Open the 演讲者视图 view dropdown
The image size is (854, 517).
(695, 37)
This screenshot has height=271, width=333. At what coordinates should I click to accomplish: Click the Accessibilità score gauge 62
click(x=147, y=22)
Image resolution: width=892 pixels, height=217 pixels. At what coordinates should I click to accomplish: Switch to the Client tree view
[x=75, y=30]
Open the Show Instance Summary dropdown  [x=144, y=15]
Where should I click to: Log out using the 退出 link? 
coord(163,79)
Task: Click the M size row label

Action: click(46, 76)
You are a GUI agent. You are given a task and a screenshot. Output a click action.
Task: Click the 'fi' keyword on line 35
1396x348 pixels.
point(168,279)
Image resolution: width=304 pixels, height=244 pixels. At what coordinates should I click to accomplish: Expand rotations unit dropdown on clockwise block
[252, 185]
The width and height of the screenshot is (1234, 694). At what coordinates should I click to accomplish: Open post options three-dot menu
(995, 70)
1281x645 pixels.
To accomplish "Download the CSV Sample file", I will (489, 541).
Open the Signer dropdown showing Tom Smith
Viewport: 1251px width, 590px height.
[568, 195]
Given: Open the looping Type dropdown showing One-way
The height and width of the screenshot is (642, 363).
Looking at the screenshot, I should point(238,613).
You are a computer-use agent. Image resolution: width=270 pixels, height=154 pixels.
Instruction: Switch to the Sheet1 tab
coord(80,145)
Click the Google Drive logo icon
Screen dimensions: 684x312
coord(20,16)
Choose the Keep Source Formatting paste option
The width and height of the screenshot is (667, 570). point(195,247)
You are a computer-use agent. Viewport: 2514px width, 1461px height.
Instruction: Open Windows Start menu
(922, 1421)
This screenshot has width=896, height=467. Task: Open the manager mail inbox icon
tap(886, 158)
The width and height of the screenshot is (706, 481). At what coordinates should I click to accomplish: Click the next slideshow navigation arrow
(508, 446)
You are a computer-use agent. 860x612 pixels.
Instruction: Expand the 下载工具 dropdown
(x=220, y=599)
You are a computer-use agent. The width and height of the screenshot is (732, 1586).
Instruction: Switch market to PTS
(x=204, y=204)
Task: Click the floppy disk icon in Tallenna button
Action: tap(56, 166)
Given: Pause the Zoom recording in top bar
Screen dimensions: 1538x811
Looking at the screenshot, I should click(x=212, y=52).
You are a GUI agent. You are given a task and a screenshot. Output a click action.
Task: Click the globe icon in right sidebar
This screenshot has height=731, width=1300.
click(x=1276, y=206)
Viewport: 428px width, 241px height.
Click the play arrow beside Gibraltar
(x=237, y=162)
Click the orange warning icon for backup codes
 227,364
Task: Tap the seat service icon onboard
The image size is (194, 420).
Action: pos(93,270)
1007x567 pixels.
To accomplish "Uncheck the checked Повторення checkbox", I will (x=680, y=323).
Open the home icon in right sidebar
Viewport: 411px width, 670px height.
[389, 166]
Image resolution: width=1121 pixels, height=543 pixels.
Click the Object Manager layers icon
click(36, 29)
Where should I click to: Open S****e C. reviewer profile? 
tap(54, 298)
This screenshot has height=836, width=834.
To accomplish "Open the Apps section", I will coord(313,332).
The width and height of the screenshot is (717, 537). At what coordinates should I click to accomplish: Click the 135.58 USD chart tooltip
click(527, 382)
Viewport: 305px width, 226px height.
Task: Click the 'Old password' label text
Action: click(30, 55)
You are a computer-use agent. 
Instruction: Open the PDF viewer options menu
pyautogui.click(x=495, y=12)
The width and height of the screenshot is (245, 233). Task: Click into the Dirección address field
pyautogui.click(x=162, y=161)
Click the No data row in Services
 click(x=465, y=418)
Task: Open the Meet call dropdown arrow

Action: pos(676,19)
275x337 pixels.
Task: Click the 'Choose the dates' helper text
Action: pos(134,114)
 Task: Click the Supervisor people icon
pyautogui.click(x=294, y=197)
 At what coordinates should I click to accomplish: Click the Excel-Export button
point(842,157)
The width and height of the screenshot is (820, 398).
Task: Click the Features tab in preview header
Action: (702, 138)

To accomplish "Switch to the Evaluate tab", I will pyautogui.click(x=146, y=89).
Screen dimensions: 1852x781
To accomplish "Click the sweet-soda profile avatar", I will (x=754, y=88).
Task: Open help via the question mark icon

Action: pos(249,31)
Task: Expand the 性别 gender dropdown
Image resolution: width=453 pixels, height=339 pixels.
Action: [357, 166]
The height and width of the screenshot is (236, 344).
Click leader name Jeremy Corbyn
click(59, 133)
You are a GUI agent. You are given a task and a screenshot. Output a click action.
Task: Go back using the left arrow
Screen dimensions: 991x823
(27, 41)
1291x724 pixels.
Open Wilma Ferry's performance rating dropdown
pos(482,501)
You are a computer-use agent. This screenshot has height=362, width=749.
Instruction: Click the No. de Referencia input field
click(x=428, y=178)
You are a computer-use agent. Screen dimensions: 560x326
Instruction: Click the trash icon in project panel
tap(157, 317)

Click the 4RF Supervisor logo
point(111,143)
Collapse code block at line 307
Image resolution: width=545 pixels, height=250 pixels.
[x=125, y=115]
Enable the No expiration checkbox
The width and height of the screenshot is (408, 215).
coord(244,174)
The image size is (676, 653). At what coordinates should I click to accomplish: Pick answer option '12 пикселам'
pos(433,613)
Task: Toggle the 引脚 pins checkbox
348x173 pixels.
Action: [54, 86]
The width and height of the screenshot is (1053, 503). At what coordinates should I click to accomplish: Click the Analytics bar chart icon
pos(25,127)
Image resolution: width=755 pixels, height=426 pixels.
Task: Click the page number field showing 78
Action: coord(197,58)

About this exercise: Reproduce, please, the lines of the material from its first line down to the line containing "Task: Click the 'fi' keyword on line 35", keeping both ends and nothing beyond them.

Result of the exercise:
Open the 演讲者视图 view dropdown
The image size is (854, 517).
(695, 37)
This screenshot has height=271, width=333. At what coordinates should I click to accomplish: Click the Accessibilità score gauge 62
click(x=147, y=22)
Image resolution: width=892 pixels, height=217 pixels. At what coordinates should I click to accomplish: Switch to the Client tree view
[x=75, y=30]
Open the Show Instance Summary dropdown  [x=144, y=15]
Where should I click to: Log out using the 退出 link? 
coord(163,79)
Task: Click the M size row label

Action: click(46, 76)
You are a GUI agent. You are given a task and a screenshot. Output a click action.
Task: Click the 'fi' keyword on line 35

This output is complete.